In some cases, for example when a node notices an error in receiving adverts, or when it joins a new subnet, it sends out a retransmission request to its peers. The request can go to one specific peer (e.g., when a connectivity issue is detected with that peer), or to all peers (e.g., when the node joins). The request contains information about the node’s current state, and peers can respond with adverts that can help the node make progress from its current state, as reported in the retransmission request.
While retransmission requests are meant for helping nodes to catch up on missed adverts, they may also issue them periodically to make sure they haven’t missed anything.
The underlying Transport component of the P2P layer is responsible for maintaining the actual connections between peers in a subnet. It creates TLS over TCP connections between the peers, where both sides authenticate using their private keys.
Each peer has its public key stored in the registry canister of the Network Nervous System (NNS). The registry canister also contains the most up-to-date subnet membership information (which nodes belong to which subnet), as well as historic information. Each node learns its own membership, as well as who its peers are, what their IP addresses are, and what their public keys are, by querying the registry canister. Nodes always make sure they only connect to peers in their subnet by enforcing two-way authentication when establishing the TLS connections.
Subnet memberships change over time, with nodes being added and removed from subnets regularly based on NNS accepted proposals. The Transport component continuously tracks these changes and adjusts the connections accordingly.
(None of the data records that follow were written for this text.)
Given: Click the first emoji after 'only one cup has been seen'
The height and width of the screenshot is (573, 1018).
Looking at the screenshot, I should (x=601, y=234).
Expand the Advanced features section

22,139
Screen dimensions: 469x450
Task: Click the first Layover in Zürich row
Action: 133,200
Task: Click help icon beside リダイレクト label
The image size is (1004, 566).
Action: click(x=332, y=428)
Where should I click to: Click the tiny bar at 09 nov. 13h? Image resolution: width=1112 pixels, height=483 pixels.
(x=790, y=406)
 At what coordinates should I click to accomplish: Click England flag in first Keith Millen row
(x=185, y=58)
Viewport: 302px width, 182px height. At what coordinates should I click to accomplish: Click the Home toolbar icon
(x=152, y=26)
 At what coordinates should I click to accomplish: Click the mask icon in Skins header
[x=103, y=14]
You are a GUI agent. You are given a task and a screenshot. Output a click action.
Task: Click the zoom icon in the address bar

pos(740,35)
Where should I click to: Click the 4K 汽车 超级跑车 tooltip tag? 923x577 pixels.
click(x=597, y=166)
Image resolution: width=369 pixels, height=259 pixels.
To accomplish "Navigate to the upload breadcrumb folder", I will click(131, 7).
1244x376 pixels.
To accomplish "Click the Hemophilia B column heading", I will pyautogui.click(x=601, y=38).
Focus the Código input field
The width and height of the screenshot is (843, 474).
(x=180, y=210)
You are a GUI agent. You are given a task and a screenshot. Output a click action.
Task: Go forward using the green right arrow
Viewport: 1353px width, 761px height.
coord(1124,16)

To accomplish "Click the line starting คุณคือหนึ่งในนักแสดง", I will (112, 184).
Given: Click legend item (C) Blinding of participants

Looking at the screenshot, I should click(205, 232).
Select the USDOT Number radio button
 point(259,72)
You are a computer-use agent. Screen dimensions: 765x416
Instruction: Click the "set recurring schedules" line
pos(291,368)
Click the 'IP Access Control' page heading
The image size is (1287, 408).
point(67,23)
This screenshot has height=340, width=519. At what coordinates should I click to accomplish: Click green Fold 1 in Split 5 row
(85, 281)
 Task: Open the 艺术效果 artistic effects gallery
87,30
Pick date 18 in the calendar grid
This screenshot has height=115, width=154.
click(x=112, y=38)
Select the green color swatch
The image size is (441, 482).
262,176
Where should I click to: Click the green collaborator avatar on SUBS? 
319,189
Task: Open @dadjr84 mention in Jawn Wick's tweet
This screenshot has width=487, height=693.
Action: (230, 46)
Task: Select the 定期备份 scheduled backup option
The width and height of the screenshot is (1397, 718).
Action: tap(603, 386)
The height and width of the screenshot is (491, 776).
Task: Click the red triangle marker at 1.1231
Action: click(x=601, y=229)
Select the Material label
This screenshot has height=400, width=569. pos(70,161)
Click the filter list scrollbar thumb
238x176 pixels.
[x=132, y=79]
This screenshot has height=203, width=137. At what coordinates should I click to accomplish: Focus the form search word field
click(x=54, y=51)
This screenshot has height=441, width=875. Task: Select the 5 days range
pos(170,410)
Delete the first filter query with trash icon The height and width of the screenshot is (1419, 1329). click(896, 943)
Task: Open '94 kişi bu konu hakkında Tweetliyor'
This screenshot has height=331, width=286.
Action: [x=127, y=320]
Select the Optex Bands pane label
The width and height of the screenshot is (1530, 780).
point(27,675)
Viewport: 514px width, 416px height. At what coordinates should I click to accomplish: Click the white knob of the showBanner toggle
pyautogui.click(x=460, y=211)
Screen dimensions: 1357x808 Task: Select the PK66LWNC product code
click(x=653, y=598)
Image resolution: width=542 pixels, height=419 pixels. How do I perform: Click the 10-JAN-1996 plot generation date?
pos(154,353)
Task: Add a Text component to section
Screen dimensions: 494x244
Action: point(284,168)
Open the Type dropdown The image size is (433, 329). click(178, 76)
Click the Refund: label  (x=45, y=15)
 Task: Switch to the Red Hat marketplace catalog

In some cases, nodes need to maintain connections to peers that are no longer in the subnet record of the newest registry canister entries, while consensus still considers them to be part of the subnet, and thus the Transport component allows for such connections until they are no longer required.
The Transport component also provides mechanisms for keeping the connection alive, quickly identifies connection issues (using a heartbeat mechanism), and automatically reconnects when the connection breaks. Whenever a TCP connection is idle for more than 200ms, a heartbeat message is sent over. On the receive side, when no data (including heartbeats) is received for more than 5s, the connection is being dropped and reconnected. This is done to avoid waiting for a possibly very long timeout duration of the TCP protocol, which sometimes happens upon Internet routing change events. After a connection is re-established, a retransmission request is sent to the corresponding peer.